Mag sein, dass ich werd’ mein Ziel nicht erreichen.
Mag sein, dass mein Schiff wird nicht kommen zum Steg.
S’geht mir nicht darum, ich soll was erreichen.
S’geht mir um den Gang auf einem sonnigen Weg.
Josef
Papiernikoff, 1924
Reuven Moskovitz
im November 04
Liebe Freundinnen und
Freunde,
Die Botschaft dieses Briefes trage
ich in meinen Gedanken und meinem Herzen seit unserem Neujahr
und Herbstfest. Objektiv gesehen leben auf der Welt sicher nicht
viele Menschen, die sich so bestätigt, geliebt und glücklich
fühlen können wie ich. Ihr wisst aber, dass ich diese Welt mit
einem weinenden und einem lachenden Auge betrachte. Ich bin
besessen von dem Wunsch, einen Gesang über allen Gesängen zu
singen über all das Schöne und das Glück, das es noch zwischen
den Menschen gibt und das auch mir geschenkt wird. Ich bin aber
auch durchdrungen von dem unwiderstehlichen Bedürfnis, einen
Aufschrei, ein Klagelied über soviel Unheil, das uns und die
ganze Welt bedroht, hören zu lassen. Ich weiß, dass ich nicht
der einzige bin, der mit offenen Augen und entsetzten Gefühlen
diesen Aufschrei macht oder machen will, viele sind dabei besser
und tüchtiger als ich - mit demselben Ergebnis: Wir sind Rufer -
nicht in der Wüste, sondern unser Ruf erreicht eine Oase von
Menschen, die nur halbherzig versuchen, bewusst dem Bösen
gegenüber Widerstand zu leisten. Die meisten dieser
Lebensliebenden und Friedfertigen wollen noch nicht wahrhaben,
dass das Böse die Welt regiert. Es gibt aber einen wesentlichen
Unterschied zwischen dem Bösen, das in der dritten Welt aus
religiösem Fundamentalismus, Machtgier, Armut und Unterdrückung
entsteht und in Gewalttaten und Terror zum Ausdruck kommt, - und
dem Bösen, das Demokratie und Freiheit als Feigenblatt ausnutzt,
um die Menschen auszubeuten und zu unterdrücken. Es herrscht in
Washington und Jerusalem, von diesen Städten aus wird die Welt
und der Nahe Osten regiert und eingeschüchtert. Es geht um zwei
rücksichtslose Brandstifter - Bush und Sharon. Sie sind nicht
die einzigen Schurken der Welt, aber sie handeln im Namen der
Demokratie und sind eindeutig gewählt von der Mehrheit ihres
Volkes - man müsste fragen, wie zwei so gefährliche Menschen
Mehrheiten finden konnten. Aber die Geschichte lehrt uns, dass
im Konflikt zwischen den Bösen und den Friedensuchenden nur die
Vertreter des Bösen es zielstrebig und aggressiv wagen ihre
Gewaltutopien zu verwirklichen. Sie sind leider auf dem
Vormarsch. Die Friedfertigen aber sind zögerlich und voll
Bedenken und daher nicht mit der notwendigen Entschlossenheit
bereit, ihre Vorstellungen und Grundwerte durchzusetzen. Es ist
tragisch, dass die friedfertigen Demokratien in West- und
Mitteleuropa, denen es gelungen ist, seit sechzig Jahren Frieden
und Wohlstand zu erhalten, sich schwankend und wie hypnotisiert
zeigen von den angeblichen Errungenschaften des Gewaltkonzepts.
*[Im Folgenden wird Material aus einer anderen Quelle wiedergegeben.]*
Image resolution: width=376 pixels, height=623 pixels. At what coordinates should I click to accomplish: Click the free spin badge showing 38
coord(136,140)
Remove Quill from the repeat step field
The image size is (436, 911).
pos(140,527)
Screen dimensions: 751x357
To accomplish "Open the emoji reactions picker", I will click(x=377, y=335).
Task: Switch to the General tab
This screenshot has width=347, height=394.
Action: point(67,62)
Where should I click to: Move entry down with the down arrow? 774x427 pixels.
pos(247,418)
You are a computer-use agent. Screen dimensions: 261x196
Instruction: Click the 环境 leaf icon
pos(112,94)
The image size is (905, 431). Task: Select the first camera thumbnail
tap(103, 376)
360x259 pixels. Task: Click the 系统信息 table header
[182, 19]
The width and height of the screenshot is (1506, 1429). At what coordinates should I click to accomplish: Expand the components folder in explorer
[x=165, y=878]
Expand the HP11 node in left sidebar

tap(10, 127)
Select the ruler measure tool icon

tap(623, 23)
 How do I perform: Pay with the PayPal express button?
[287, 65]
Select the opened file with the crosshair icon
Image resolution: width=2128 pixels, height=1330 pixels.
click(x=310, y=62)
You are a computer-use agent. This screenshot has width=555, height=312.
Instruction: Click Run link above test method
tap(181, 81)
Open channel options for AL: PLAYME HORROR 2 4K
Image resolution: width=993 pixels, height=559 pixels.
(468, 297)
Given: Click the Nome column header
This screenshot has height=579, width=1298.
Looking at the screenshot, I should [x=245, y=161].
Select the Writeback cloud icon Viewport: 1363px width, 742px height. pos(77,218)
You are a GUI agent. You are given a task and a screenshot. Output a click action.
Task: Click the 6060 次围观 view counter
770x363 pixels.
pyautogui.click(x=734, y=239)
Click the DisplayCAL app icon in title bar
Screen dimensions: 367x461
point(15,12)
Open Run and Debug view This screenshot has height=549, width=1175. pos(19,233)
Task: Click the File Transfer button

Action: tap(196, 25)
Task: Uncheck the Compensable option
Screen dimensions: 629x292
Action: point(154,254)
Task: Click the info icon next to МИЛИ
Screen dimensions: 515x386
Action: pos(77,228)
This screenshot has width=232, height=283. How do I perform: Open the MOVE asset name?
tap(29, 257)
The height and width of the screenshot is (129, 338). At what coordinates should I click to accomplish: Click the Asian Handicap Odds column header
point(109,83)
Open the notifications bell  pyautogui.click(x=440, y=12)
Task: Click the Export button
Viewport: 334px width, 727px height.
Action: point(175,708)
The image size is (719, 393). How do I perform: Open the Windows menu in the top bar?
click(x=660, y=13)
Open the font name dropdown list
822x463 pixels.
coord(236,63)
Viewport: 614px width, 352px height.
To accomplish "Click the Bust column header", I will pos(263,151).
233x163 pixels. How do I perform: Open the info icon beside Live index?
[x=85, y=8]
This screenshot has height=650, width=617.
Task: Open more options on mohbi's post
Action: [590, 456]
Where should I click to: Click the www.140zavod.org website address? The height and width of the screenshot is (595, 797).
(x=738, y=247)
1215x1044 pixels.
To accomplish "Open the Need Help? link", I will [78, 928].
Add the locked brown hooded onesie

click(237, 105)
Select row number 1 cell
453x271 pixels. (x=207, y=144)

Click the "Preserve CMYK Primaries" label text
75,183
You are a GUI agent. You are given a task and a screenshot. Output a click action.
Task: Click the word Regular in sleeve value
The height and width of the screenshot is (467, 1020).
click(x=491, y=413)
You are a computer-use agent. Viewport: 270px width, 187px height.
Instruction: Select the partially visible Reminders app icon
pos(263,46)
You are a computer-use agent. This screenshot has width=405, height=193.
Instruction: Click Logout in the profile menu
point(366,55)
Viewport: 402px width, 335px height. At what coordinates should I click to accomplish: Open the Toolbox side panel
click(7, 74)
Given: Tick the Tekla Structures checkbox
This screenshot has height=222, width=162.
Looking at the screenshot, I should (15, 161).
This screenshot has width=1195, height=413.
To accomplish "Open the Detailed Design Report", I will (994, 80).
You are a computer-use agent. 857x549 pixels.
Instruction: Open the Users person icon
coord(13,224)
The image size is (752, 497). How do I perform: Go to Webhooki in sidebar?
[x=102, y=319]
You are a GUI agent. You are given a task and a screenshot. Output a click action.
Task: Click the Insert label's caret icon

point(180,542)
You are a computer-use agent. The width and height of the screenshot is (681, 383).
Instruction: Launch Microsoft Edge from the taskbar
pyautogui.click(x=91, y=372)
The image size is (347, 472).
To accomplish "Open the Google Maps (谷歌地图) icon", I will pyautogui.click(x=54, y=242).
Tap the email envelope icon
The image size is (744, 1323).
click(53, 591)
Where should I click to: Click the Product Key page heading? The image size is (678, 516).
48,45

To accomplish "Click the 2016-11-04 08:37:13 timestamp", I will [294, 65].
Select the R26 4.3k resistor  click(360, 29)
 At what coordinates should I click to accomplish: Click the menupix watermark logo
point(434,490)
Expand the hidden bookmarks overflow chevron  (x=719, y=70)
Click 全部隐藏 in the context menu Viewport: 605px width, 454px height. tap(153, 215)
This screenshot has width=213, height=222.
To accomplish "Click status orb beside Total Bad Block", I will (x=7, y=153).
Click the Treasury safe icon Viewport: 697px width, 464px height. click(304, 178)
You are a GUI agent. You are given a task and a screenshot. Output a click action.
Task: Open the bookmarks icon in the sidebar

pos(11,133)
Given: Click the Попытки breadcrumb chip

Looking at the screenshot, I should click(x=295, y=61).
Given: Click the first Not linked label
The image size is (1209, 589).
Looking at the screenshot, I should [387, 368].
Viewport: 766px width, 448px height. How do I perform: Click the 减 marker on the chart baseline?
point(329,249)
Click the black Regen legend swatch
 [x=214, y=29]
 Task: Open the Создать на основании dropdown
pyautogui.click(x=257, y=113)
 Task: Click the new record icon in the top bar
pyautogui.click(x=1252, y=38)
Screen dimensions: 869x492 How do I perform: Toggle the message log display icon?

Nach der Wiederwahl von Bush und angesichts der unheiligen
Allianz zwischen Bush und Sharon, sind die Weichen der Politik
im Nahen Osten weiter auf Gewalt gestellt. Der neue
Sharon-Trick, als Rückzug von Gaza bezeichnet, hätte nur Hand
und Fuß, wenn er als erster Schritt gewollt wäre zur Räumung der
Westbank und zur Schaffung eines palästinensischen Staates in
den Grenzen vor 1967. Weil Sharon das nicht beabsichtigt und
Bush ihn dazu nicht zwingen wird, wird das schreckliche Gemetzel
im "gelobten Land" weiter eskalieren. Leider verstehen nur
wenige Politiker in Europa, dass nur eine Abnabelung von der
amerikanischen Politik die Welt noch retten kann vor einer
Restauration, die vor hat, die Grundwerte der EU und der
Vereinten Nationen über Bord zu werfen.
Nun ist aber durch Arafats Tod eine neue Situation entstanden.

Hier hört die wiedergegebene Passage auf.